後書きを読むと、まさに「よくわからないけど魅力的」でありたいと著者も思っていたようなので、これでいいのか。
*語り口はあまり整然としていない。
*豆知識的に、素直に「へ~」と思えることもたくさんあった。
*江戸時代と今とでは、根本的にものの考え方とか、そ...続きを読むりゃあ違うよなあ、と再認識。そして、今の歌舞伎(観賞)の常識とされていることが、明治以降の常識でしかなかったりすることも、まあそりゃそうかあと認識。
*例えば、江戸時代には自我という意識がないから客観という視点もなくて、江戸の町人たちは、歴史というものを英雄たちのエピソード群として把握している、とか。

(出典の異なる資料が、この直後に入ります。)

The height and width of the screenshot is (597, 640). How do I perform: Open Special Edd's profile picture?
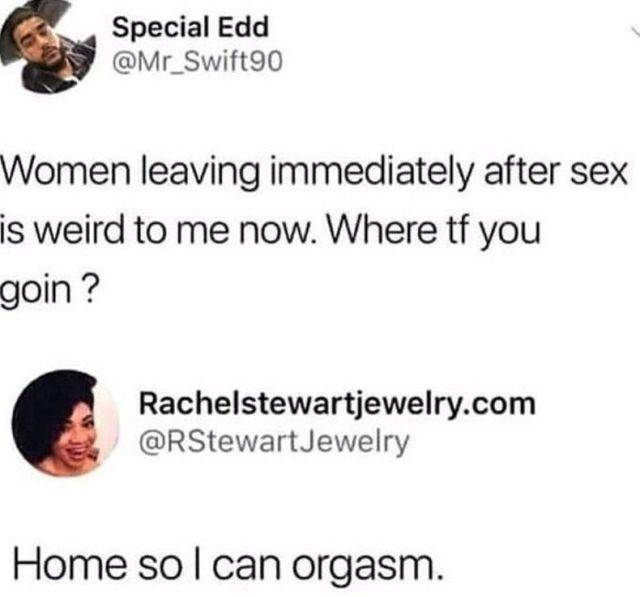pos(48,47)
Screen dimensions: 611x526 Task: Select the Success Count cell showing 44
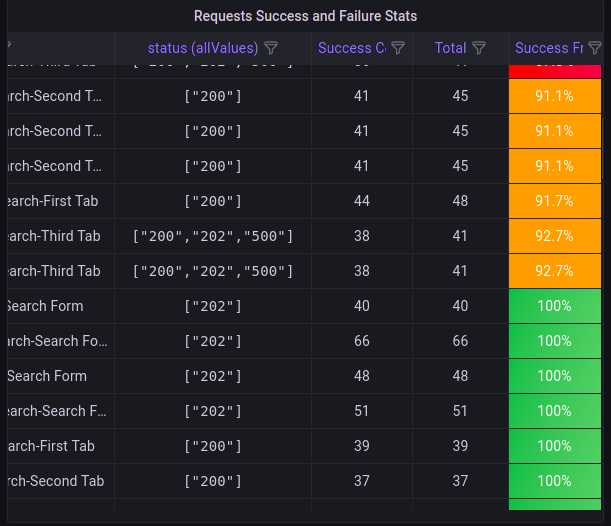pos(361,201)
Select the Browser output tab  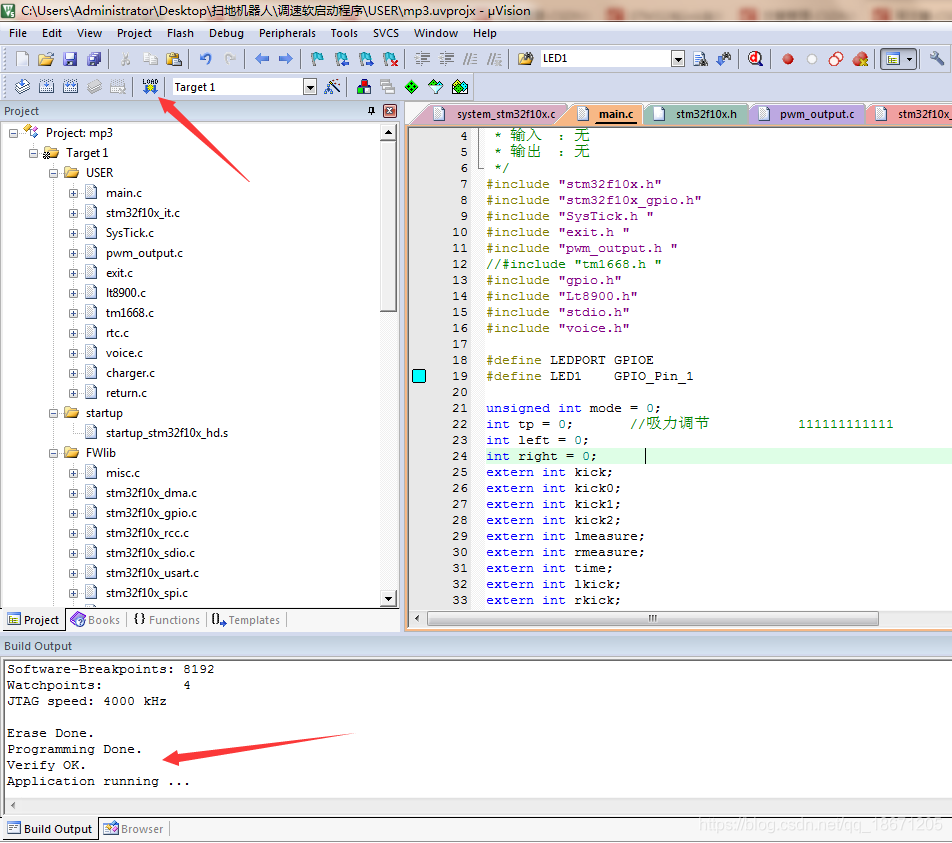click(x=134, y=828)
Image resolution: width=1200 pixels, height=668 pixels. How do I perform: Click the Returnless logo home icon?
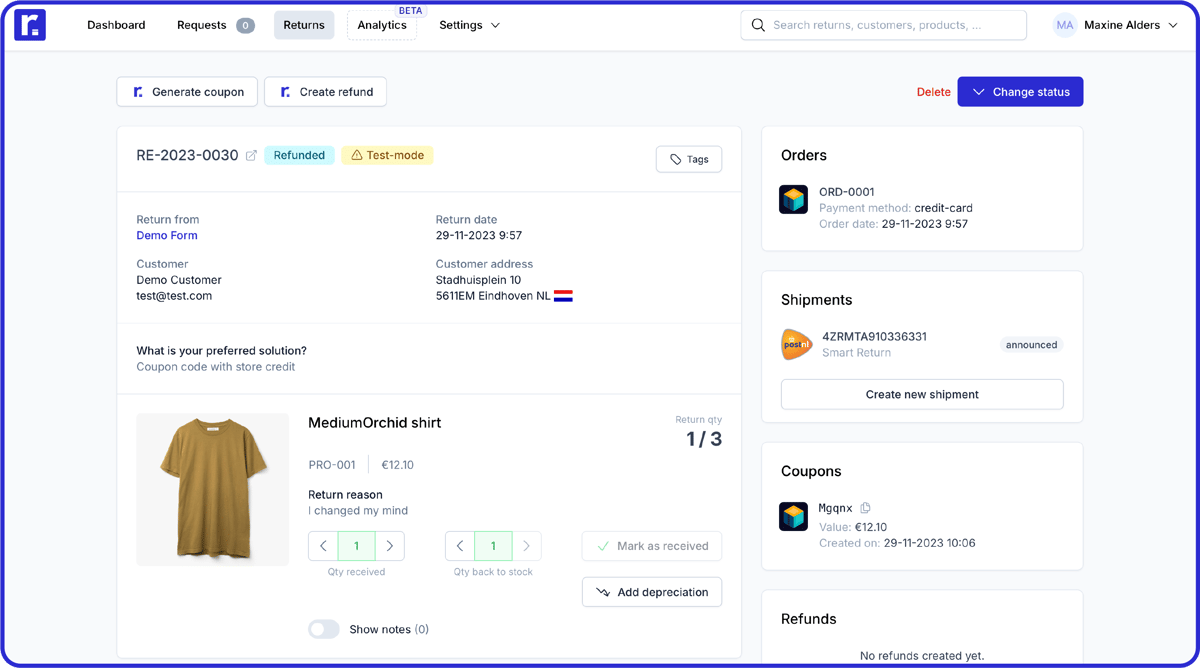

*例えば、江戸時代の「創作」とは全く新しいものを創造することではなく、パロディ万歳、エピゴーネン(真似)であることを全く恐れないものであった、とか。太平記の時代に置き換えた「忠臣蔵」を、曽我兄弟の鎌倉時代初期の世界にさらに置き換えちゃって、それで上手くハマるかどうかが腕の見せどころ、という職人的な仕事なのである、とか。
歌舞伎に関して、「江戸の昔からこうでした!」みたいなことをうっかり語っちゃいけないな、と思いました。歌舞伎でなくても、「古式ゆかしき伝統だと思っていたけど意外と歴史は浅い」ものってある。
そしてその「意外と浅い歴史」の出発点で何が起こったのか、どのような経緯の結果を自分は「伝統」だと思い込んでいるのか、も知っておきたい。